- TASK GOAL: Report each line below that carries the word "will".

*** Opening of MATERIAL PROVIDED ***

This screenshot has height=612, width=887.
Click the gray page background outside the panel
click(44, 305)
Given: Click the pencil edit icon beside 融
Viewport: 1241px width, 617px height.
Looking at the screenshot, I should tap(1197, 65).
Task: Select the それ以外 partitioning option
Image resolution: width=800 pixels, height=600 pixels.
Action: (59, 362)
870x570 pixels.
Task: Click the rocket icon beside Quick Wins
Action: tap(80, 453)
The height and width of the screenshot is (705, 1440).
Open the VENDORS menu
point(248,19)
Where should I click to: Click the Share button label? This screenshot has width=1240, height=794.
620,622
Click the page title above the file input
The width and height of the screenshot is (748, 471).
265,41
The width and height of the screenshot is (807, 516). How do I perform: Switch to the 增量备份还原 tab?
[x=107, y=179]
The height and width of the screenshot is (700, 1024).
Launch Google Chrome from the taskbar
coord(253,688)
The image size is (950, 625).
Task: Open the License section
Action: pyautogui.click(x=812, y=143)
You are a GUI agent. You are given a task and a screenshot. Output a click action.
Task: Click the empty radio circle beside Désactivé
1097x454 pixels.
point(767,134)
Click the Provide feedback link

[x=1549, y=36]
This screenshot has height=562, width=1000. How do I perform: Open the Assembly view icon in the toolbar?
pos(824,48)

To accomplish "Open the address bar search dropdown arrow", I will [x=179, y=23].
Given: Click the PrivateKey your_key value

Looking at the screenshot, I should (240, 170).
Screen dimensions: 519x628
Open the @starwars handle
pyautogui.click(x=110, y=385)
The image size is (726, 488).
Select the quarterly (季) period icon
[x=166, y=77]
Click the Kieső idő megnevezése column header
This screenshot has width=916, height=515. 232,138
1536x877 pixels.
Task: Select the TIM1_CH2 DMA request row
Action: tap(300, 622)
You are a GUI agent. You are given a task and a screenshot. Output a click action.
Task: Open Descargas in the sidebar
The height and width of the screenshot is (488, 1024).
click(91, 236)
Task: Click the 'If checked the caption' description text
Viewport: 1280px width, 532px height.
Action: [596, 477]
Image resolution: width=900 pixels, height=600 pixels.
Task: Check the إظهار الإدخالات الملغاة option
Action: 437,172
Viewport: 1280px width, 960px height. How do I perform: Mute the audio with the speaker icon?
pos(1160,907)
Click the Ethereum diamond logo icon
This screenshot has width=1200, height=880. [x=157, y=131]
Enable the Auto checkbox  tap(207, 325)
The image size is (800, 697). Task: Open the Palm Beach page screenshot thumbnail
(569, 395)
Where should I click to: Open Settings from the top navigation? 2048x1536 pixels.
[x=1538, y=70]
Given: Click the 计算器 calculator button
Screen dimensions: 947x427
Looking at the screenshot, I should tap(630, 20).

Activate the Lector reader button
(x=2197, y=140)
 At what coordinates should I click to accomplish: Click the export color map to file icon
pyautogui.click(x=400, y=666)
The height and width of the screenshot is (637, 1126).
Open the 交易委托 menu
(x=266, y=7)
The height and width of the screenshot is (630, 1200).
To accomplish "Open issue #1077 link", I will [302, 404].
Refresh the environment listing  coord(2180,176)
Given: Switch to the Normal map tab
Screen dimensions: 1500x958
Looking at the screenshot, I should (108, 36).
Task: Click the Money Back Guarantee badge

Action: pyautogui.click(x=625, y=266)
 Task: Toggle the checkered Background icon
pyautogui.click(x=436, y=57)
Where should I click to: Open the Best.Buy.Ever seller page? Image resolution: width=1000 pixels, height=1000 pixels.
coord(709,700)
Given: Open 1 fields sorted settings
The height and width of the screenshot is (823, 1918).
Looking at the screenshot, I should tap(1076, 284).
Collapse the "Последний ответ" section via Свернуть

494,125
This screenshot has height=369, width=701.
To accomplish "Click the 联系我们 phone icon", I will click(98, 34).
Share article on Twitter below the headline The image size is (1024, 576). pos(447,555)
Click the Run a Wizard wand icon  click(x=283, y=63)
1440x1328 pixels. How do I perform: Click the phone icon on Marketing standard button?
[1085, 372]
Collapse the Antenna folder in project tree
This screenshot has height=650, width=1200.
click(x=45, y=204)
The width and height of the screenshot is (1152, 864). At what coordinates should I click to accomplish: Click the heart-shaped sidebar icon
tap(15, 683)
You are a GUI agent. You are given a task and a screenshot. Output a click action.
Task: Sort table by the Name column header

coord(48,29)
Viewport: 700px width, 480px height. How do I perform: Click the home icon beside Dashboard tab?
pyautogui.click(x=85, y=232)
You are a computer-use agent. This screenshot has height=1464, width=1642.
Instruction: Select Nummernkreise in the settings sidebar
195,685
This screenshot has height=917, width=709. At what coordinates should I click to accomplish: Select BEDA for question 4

*** Close of MATERIAL PROVIDED ***

- RESPONSE:
To accomplish "Open the address bar search dropdown arrow", I will [x=179, y=23].
To accomplish "Open issue #1077 link", I will [302, 404].
To accomplish "Click the 联系我们 phone icon", I will click(98, 34).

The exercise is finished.